[The Heritage of the Sioux by B.M. Bower]@TWC D-Link book
The Heritage of the Sioux

CHAPTER XVI
5/16

Too red the blood of her people ran in her veins for her to be afraid of the night, even though she peopled it with dim shapes of her fancy.
After a long while the wind grew chill.

Annie-Many-Ponies shivered, and then rose and went to the horse and, reaching into the bundle which was still bound to the saddle, she worked a plaid shawl loose from the other things and pulled it out and wrapped it close around her and pulled it over her head like a cowl.

Then she went back and sat down against the bowlder, waiting, with the sublime patience of her kind, for Ramon.
Until the wind hushed, listening for the dawn, she sat there and waited.
At her feet the little black dog slept with his nose folded between his front paws over which he whimpered sometimes in his dreams.

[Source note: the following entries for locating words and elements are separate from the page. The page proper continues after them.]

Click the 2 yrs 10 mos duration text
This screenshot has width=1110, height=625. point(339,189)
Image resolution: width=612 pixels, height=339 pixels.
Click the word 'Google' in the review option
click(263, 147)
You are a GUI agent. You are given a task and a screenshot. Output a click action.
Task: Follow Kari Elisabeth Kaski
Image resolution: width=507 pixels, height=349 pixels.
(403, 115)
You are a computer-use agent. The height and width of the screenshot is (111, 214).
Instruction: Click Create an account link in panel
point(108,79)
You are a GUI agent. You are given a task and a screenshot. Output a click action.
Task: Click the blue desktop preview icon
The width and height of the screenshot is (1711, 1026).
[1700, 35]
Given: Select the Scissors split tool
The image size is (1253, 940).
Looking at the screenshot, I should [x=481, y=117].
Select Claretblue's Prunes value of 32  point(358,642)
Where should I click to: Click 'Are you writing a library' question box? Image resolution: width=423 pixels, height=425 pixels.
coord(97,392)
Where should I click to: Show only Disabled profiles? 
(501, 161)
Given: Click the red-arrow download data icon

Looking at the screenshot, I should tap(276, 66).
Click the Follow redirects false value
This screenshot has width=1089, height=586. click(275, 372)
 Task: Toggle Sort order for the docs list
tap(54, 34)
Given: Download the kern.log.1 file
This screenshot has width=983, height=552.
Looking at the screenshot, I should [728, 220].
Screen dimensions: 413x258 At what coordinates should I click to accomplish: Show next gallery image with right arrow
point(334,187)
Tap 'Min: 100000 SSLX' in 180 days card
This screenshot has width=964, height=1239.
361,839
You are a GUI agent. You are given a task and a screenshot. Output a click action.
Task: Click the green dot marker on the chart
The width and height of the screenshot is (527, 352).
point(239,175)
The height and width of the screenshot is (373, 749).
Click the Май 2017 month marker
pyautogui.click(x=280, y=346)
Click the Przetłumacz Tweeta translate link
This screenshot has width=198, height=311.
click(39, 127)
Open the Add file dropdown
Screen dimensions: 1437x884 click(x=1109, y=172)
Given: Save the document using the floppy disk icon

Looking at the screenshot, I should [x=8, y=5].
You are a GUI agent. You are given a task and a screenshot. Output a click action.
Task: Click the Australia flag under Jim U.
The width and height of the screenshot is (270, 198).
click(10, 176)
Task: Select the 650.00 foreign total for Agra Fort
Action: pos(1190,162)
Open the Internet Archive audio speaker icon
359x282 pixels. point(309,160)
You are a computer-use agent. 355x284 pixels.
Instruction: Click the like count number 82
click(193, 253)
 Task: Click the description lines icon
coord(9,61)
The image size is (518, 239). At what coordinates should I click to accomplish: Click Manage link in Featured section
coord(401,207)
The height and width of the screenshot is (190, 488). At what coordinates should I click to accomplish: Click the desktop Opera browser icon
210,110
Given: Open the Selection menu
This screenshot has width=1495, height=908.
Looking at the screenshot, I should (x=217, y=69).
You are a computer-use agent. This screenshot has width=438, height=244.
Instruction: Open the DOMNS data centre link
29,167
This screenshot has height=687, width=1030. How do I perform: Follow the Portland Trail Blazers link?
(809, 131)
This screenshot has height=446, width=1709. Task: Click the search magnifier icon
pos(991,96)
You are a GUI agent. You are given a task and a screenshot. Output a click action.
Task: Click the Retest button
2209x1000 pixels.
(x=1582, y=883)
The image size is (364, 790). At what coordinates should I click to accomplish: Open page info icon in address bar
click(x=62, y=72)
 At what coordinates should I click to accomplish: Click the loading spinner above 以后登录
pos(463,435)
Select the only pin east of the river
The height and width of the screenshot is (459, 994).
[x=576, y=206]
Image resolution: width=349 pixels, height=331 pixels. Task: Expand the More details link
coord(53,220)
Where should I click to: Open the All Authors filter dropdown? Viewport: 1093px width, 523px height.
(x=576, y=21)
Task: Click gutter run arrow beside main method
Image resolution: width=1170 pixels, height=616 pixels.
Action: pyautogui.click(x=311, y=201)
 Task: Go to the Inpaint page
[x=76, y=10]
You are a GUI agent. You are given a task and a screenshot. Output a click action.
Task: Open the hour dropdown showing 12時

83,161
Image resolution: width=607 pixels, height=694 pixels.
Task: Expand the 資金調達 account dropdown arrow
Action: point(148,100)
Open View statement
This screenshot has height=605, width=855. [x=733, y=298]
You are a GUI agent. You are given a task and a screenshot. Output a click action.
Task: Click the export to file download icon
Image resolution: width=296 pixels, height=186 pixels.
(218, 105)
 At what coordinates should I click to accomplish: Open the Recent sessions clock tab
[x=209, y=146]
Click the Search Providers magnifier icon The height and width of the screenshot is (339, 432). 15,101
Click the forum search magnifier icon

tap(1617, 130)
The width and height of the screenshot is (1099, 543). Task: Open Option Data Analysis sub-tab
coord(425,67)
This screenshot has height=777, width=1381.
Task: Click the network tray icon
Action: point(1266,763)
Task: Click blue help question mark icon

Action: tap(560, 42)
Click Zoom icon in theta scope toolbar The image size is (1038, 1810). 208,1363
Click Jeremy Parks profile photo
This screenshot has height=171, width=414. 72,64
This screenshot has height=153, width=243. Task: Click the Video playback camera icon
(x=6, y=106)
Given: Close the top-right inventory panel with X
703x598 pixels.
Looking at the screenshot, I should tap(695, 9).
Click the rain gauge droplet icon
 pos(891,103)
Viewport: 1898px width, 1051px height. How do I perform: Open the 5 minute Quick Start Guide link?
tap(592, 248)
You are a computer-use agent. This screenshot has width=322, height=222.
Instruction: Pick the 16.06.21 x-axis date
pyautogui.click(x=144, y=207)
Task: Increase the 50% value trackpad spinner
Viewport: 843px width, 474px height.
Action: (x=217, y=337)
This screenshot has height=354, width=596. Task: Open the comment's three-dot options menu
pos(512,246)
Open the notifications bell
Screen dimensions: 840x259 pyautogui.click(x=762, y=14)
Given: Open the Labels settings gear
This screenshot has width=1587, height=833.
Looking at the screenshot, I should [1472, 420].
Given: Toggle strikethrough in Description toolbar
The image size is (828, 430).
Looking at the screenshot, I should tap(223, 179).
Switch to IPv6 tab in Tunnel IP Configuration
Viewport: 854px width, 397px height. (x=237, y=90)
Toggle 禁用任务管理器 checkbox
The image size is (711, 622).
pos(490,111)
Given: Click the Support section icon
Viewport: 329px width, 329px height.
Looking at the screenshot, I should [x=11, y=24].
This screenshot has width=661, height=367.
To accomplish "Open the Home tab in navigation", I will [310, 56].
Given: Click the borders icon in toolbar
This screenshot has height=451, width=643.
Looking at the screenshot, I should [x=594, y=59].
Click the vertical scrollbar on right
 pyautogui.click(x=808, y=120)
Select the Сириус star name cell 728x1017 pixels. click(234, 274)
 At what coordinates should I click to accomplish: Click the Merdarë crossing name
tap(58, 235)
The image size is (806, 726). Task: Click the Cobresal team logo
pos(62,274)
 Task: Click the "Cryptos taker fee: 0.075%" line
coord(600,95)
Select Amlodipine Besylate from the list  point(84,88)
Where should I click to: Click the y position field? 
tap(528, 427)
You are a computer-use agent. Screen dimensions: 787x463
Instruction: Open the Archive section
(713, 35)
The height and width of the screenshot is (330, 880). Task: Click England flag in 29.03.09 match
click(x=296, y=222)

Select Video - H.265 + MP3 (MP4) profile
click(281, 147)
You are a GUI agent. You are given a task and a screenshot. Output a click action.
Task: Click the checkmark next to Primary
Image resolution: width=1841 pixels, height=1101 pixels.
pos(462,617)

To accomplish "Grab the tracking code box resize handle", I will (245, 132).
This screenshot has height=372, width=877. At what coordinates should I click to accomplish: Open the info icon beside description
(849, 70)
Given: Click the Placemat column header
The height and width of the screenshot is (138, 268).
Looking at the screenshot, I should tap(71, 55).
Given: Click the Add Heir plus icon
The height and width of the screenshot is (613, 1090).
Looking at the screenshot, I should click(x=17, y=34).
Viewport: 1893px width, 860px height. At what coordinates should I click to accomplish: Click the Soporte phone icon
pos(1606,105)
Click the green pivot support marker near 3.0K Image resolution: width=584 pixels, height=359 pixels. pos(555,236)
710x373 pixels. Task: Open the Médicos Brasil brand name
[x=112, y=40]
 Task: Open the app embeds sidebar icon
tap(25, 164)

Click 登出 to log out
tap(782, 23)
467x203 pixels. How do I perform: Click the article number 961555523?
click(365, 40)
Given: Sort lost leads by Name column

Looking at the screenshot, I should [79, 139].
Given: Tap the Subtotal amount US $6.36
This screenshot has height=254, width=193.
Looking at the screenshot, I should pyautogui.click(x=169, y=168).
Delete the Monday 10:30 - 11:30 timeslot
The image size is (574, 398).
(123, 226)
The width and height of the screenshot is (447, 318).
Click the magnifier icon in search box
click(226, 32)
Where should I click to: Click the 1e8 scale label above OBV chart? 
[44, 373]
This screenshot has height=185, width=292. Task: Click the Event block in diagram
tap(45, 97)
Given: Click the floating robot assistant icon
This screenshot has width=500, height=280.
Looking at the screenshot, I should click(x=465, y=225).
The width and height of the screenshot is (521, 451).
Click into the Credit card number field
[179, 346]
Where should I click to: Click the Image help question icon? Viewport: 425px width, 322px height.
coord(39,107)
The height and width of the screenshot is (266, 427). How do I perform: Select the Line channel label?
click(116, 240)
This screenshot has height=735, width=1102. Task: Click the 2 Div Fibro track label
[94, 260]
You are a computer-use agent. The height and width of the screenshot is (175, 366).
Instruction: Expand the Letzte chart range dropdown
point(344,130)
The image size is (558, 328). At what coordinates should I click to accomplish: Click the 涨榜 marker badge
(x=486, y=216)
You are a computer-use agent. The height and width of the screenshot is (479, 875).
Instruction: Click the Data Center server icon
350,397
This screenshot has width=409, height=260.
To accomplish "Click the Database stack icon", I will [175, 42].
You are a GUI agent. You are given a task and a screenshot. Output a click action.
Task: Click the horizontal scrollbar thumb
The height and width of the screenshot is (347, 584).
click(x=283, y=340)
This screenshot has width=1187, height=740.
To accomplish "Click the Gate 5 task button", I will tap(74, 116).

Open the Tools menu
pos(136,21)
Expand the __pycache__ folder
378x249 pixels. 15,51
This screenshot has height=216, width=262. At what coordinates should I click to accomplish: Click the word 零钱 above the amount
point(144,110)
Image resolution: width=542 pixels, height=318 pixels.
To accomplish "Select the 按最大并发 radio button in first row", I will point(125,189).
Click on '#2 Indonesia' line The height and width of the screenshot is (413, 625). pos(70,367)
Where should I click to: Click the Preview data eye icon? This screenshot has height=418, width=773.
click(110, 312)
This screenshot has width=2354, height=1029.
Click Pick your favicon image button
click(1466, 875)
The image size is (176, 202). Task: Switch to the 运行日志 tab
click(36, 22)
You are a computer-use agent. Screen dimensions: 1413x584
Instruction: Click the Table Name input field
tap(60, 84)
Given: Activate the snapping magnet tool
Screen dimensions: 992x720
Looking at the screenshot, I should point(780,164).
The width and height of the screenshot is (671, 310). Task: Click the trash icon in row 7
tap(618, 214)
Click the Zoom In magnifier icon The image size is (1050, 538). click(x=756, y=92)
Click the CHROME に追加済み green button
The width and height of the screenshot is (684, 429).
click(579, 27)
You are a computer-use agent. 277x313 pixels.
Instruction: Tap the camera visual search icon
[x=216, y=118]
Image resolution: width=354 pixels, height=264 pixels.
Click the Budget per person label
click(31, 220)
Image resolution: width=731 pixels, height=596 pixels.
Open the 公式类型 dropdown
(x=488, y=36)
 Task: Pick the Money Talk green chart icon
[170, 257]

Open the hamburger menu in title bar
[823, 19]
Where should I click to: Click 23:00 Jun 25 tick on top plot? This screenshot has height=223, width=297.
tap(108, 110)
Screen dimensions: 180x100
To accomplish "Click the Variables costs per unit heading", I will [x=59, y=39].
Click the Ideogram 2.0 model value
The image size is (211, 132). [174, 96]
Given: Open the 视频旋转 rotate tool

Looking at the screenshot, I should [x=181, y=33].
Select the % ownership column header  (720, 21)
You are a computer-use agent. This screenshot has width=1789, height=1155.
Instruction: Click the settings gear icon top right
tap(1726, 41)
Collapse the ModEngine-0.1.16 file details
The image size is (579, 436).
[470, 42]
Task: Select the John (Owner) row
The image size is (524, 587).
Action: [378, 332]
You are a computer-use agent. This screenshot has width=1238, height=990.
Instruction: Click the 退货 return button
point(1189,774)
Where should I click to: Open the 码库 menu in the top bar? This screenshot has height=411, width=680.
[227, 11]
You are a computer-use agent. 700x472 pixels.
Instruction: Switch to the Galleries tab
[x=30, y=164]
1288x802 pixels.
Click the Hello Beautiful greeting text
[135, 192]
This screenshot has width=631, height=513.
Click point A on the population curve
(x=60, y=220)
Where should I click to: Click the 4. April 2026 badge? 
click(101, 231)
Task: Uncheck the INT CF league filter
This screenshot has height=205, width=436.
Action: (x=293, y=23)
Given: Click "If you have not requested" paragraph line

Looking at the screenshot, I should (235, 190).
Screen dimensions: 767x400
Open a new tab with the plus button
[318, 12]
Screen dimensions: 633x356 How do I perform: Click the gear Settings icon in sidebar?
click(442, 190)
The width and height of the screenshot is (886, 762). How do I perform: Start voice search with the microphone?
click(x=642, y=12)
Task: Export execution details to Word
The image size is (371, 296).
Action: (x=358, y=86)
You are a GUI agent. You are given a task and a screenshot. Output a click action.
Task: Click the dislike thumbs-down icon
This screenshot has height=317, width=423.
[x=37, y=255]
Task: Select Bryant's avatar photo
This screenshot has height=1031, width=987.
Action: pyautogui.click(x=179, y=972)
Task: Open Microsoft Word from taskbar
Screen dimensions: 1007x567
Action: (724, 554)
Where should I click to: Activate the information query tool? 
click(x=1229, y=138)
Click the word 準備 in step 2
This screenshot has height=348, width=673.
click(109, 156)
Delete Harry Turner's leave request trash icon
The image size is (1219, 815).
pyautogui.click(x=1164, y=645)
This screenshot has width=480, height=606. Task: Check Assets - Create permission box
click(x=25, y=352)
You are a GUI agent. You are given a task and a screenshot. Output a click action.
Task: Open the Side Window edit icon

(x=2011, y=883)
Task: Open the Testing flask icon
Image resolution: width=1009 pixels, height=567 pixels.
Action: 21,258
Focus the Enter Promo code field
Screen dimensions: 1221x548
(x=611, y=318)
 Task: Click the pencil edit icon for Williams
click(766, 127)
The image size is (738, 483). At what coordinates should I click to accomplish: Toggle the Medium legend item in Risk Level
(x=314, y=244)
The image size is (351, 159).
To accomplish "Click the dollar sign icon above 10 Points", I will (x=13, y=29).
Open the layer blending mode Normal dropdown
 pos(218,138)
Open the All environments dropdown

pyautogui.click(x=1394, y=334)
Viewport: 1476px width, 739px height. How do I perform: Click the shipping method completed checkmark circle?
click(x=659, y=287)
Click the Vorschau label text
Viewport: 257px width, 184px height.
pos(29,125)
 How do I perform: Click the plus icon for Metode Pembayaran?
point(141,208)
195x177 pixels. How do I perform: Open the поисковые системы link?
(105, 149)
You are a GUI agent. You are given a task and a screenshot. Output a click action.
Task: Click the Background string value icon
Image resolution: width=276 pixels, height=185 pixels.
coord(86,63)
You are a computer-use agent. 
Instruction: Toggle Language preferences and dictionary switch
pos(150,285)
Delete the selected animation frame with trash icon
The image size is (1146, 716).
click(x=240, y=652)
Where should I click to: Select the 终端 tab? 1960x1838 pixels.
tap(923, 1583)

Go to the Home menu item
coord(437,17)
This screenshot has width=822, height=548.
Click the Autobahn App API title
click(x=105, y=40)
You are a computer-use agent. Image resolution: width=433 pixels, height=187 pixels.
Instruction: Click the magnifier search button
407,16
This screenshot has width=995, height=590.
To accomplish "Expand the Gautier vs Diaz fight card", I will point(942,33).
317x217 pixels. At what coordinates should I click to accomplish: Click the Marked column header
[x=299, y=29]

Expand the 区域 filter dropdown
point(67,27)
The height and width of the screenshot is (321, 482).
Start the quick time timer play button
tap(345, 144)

At every little sound all through--the night Annie-Many-Ponies had listened, thinking that at last here came Ramon to take her to the priest, but for the first time since she had stolen out on the mesa to meet him, Ramon did not keep the tryst--and this was to be their marriage meeting! Annie-Many-Ponies grew very still and voiceless in her heart, as if her very soul waited.

She did not even speculate upon what the future would be like if Ramon never came.